The World Health Organization recently added “burnout” to its official handbook of diseases. The diagnosis applies to people who feel exhausted at work and unable to do their jobs the way they’d like. But is a medical model the best way to think about burnout? In 1998, education scholar Debra E. Meyerson argued that there might be better approaches.
Meyerson studied social workers in two different types of workplaces: acute care hospitals where the workplace culture focused on medical problems; and a chronic care hospital where a psychosocial view prevailed. In the acute care hospitals, she writes, the social workers did view stress and burnout as diseases.

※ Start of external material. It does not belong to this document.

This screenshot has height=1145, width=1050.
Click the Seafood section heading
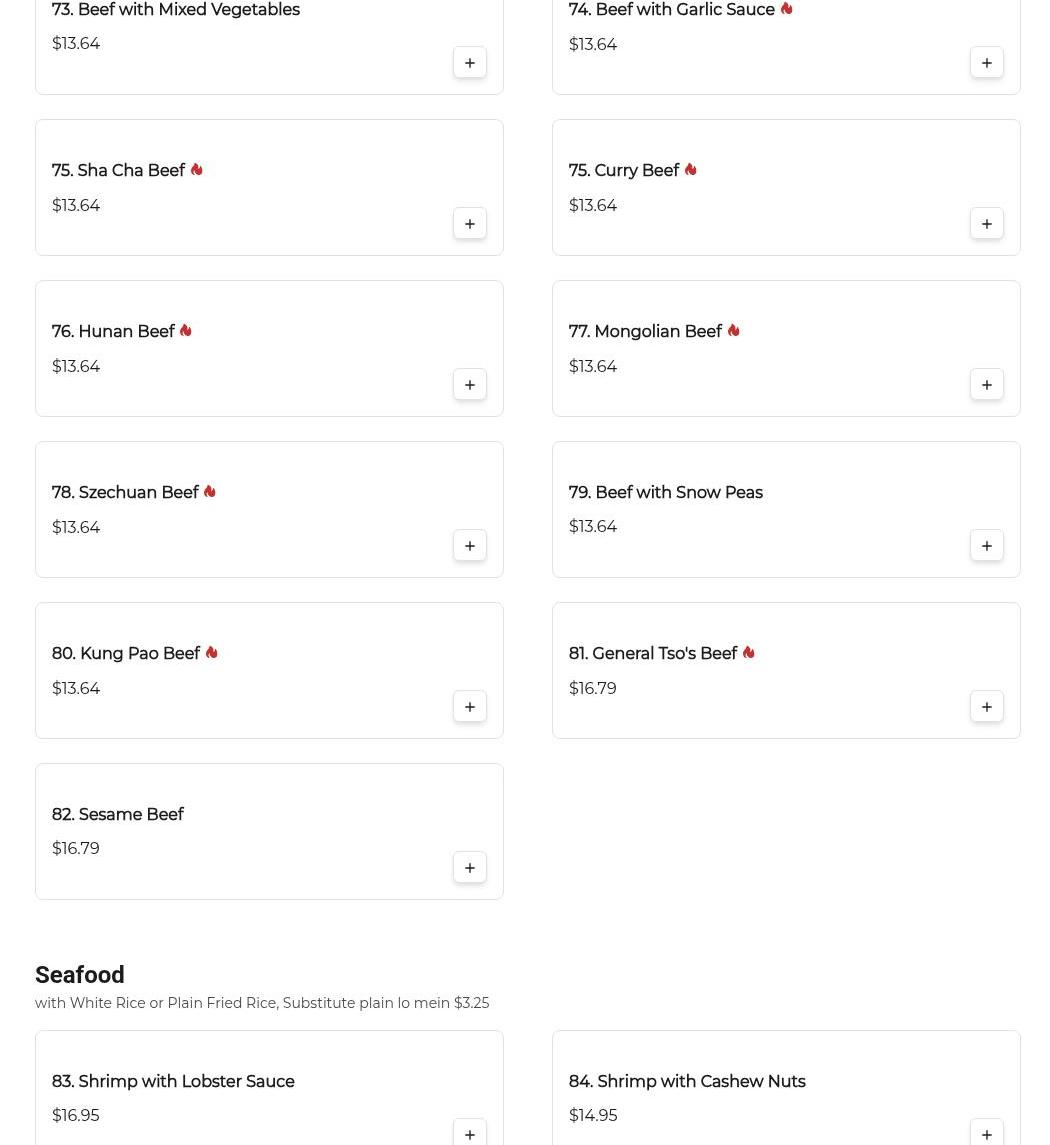tap(80, 975)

They saw them as “undesirable aberrations from a universal definition of ‘normal.’” In their view, burnout was an individual problem involving lapses in emotional control.
In contrast, social workers at the chronic care hospital described burnout as a “normal part of the ebb and flow of work life.” In this view, using emotional control to prevent it was impossible—and perhaps actually undesirable, since emotional empathy with clients was part of the job.
Meyerson writes that the medical model of burnout demands an individual cure. For example, discussions within management circles may recognize institutional and social problems that lead to stress, but they almost always focus on ways to help individuals cope with those circumstances. Meyerson describes a friend’s paper about the stress of balancing work and family demands. The paper portrayed the woman’s strategic choices about how to spend her time. But, as her friend, Meyerson was aware that the writer’s lived experiences were “described more accurately by her emotional anguish, feelings of guilt, stress, and burnout than her clever allocation of time.”
“She routinely felt ‘out of control’ of her emotions and situation,” Meyerson writes. “Yet when she attempted to write her experience into the traditional text, she naturally relied on the familiar and seemingly neutral vocabulary of coping—and thus of retaining emotional control.”
To Meyerson, the social workers with the psychosocial view offer a more useful model of working with burnout. Rather than feeling the need to hide negative feelings or push themselves to get back to “normal,” they were able to talk about the feelings and get help from colleagues who might pick up some of their regular duties or just offer emotional support.
For them, she writes, “the capacity to experience and express feeling such as burnout, and to be cared for by others as though those feelings were a legitimate and respected part of being a social worker, may itself be an instance of resistance, a challenge to that which is deemed normal within the dominant discourse.” Perhaps, instead of thinking of burnout as a disease to be dealt with at the individual level, we might follow these social workers’ lead. That could mean viewing it as a social problem that we can address collectively with greater compassion and more honesty about our own emotions.